Work instruction: Please go line by line through the material and copy each one containing the word "computer".

==*==

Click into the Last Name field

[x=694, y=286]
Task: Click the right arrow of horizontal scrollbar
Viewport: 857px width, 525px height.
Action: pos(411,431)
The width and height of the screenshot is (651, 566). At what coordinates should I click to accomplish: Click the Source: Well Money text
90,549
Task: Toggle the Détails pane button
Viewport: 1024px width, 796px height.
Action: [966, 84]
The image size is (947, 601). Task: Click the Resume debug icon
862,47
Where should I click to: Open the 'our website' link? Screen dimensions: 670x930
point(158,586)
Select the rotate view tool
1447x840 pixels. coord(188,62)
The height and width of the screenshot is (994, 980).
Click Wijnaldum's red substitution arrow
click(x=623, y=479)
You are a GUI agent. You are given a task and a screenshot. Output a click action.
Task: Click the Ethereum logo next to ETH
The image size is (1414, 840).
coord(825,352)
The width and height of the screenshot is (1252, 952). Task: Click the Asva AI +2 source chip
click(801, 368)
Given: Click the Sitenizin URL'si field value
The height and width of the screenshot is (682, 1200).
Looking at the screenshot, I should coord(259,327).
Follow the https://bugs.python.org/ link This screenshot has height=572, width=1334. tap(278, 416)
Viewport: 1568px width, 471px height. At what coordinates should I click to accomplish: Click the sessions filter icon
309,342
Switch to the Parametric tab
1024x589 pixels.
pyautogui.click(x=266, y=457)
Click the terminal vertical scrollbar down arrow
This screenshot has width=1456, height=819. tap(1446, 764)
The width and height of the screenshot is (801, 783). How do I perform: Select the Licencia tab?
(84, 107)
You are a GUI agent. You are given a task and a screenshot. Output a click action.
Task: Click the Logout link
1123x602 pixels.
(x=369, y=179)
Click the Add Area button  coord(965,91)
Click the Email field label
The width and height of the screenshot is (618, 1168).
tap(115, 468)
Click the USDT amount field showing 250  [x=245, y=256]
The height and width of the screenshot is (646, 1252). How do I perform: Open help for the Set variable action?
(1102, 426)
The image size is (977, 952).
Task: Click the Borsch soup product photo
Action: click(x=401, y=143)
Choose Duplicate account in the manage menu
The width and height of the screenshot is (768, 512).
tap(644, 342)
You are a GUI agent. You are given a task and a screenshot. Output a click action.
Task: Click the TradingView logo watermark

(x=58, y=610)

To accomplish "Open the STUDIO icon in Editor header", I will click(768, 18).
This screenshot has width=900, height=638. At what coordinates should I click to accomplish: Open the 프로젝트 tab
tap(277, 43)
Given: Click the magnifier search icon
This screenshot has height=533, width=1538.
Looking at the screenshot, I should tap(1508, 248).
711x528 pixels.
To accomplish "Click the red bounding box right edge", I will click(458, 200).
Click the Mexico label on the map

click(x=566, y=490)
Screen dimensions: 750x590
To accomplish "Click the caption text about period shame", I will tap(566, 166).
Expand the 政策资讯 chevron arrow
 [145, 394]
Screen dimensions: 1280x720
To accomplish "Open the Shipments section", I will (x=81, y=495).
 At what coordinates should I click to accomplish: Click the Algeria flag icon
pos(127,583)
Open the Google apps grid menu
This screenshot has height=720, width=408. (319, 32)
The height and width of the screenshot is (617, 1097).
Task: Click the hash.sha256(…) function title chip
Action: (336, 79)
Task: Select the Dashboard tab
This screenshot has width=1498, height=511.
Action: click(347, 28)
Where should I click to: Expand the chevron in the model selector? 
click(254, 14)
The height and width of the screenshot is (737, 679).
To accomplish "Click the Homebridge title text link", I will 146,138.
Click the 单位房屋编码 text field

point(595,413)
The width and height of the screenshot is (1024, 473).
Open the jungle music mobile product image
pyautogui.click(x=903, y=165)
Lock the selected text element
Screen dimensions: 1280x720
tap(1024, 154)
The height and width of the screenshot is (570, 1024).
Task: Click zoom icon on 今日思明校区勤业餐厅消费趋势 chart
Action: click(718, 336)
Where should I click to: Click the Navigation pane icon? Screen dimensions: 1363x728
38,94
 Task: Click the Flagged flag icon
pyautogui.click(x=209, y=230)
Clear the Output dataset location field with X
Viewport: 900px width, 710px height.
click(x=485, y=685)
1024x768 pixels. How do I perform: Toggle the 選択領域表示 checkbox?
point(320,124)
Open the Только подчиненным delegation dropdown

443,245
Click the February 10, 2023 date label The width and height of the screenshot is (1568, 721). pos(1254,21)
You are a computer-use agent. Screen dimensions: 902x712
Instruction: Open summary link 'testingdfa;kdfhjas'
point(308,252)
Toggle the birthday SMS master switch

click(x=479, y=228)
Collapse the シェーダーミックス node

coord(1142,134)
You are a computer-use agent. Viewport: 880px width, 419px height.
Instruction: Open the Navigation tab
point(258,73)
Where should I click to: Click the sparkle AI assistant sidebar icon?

==*==

Solution to this exercise:
You are a computer-use agent. Screen dimensions: 902x712
You are a computer-use agent. Viewport: 880px width, 419px height.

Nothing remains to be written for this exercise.